Apple, Inc. engages in the design, manufacture, and sale of smartphones, personal computers, tablets, wearables and accessories, and other variety of related services. It operates through the following geographical segments: Americas, Europe, Greater China, Japan, and Rest of Asia Pacific.
Take a look at the 1-year chart of Apple (NASDAQ: AAPL) with the added notations:
During the past four months, AAPL had formed an important level of support at $255 (red). The current correction saw the stock break below that support. Not only did that imply lower prices for AAPL, but the $255 area will now likely act as resistance on future rallies, as it did multiple times last week.
The Tale of the Tape: AAPL broke a key level of support at $255. A trader could enter a short position on any rallies up to or near $255 with a stop placed above the level. If the stock were to break back above the $255 level, a long position might be entered instead.

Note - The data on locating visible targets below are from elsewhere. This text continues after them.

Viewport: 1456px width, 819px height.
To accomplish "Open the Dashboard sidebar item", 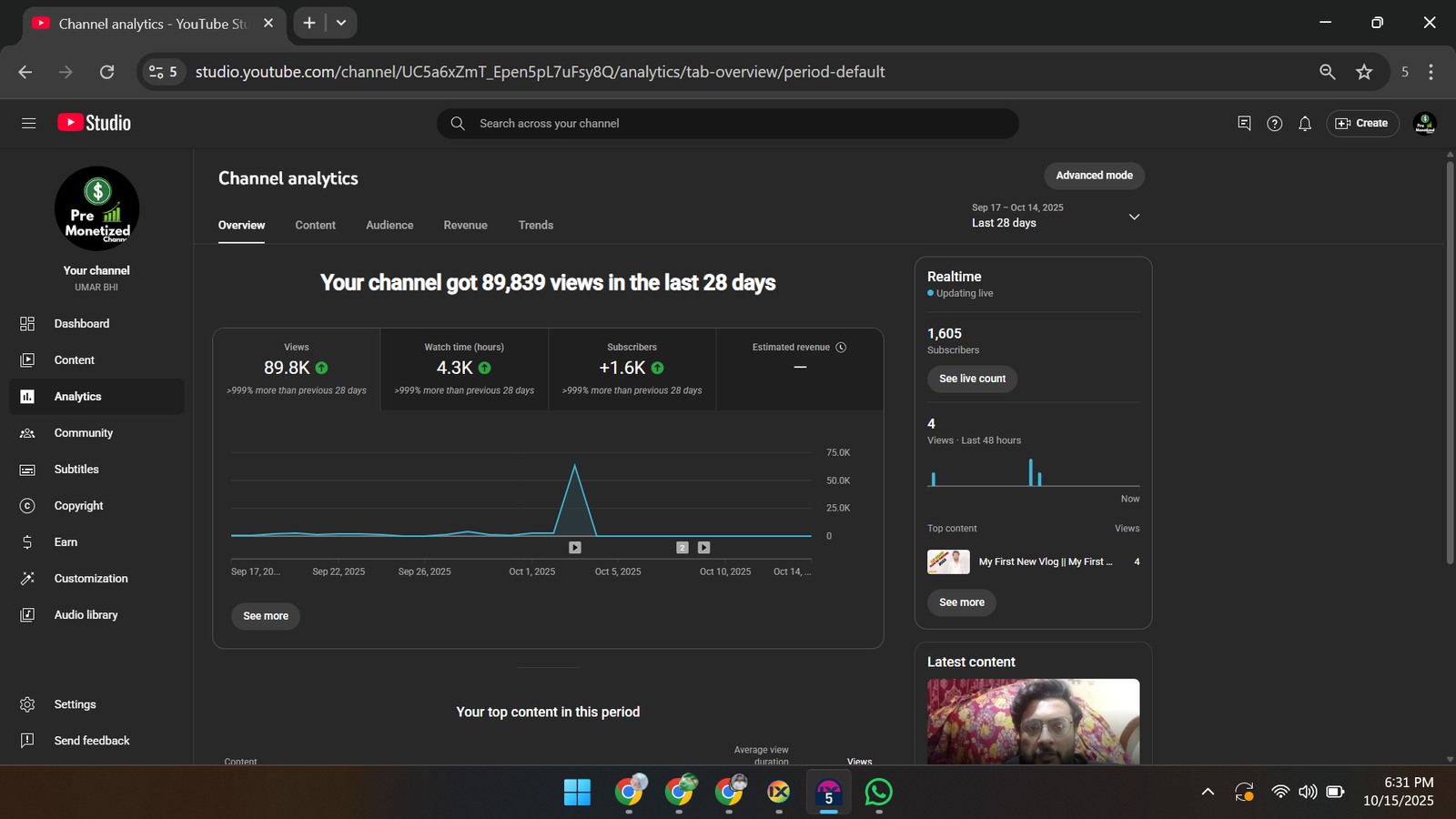I will 81,324.
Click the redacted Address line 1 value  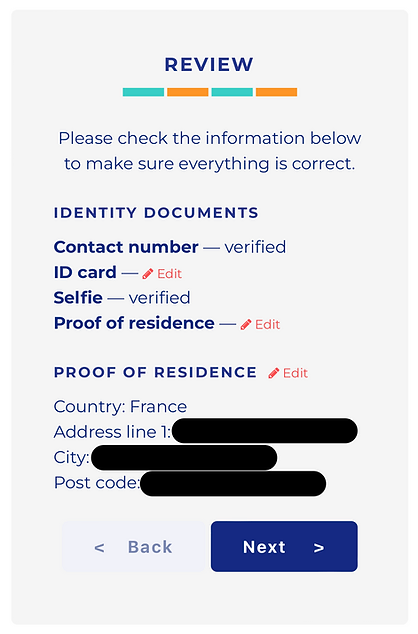tap(265, 431)
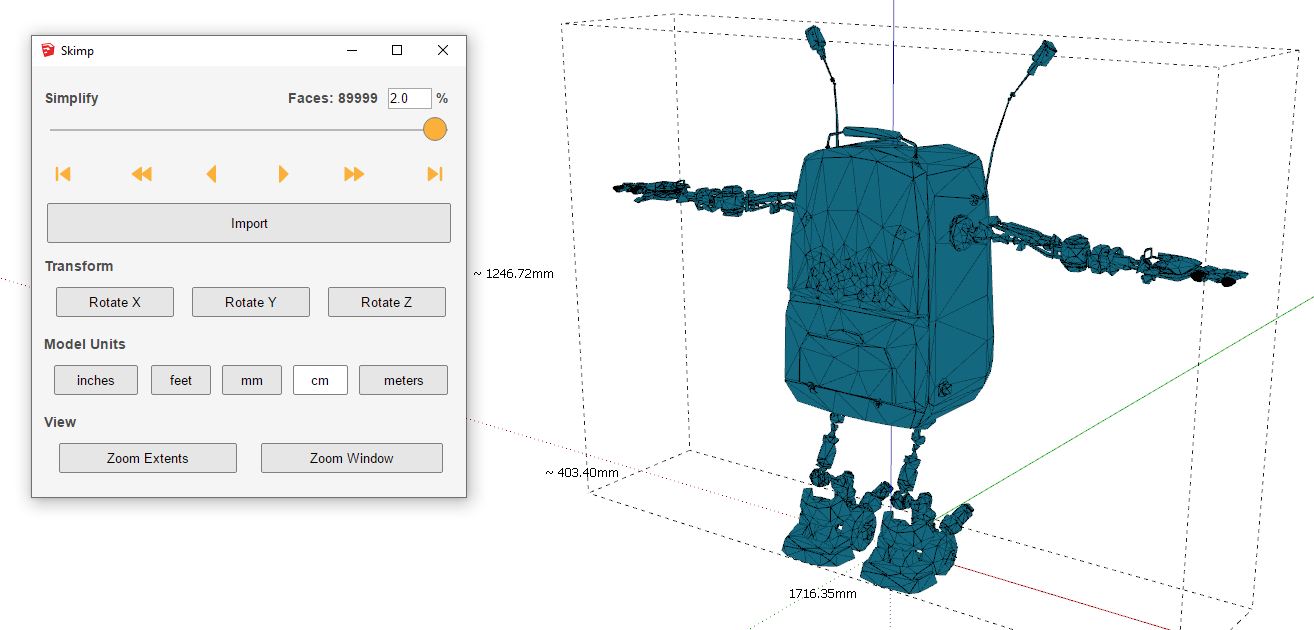Click the Skimp logo icon in title bar
Image resolution: width=1314 pixels, height=630 pixels.
point(48,50)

Before making any trading decision, decide which side of the trade you believe gives you the highest probability of success. Do you prefer the short side of the market, long side, or do you want to be in the market at all? If you haven’t thought about it, review the overall indices themselves. For example, take a look at the S&P 500. Is it trending higher or lower? Has it recently broken through a key resistance or support level? Making these decisions ahead of time will help you decide which side of the trade you believe gives you the best opportunities.
No matter what your strategy or when you decide to enter, always remember to use protective stops and you’ll be around for the next trade. Capital preservation is always key!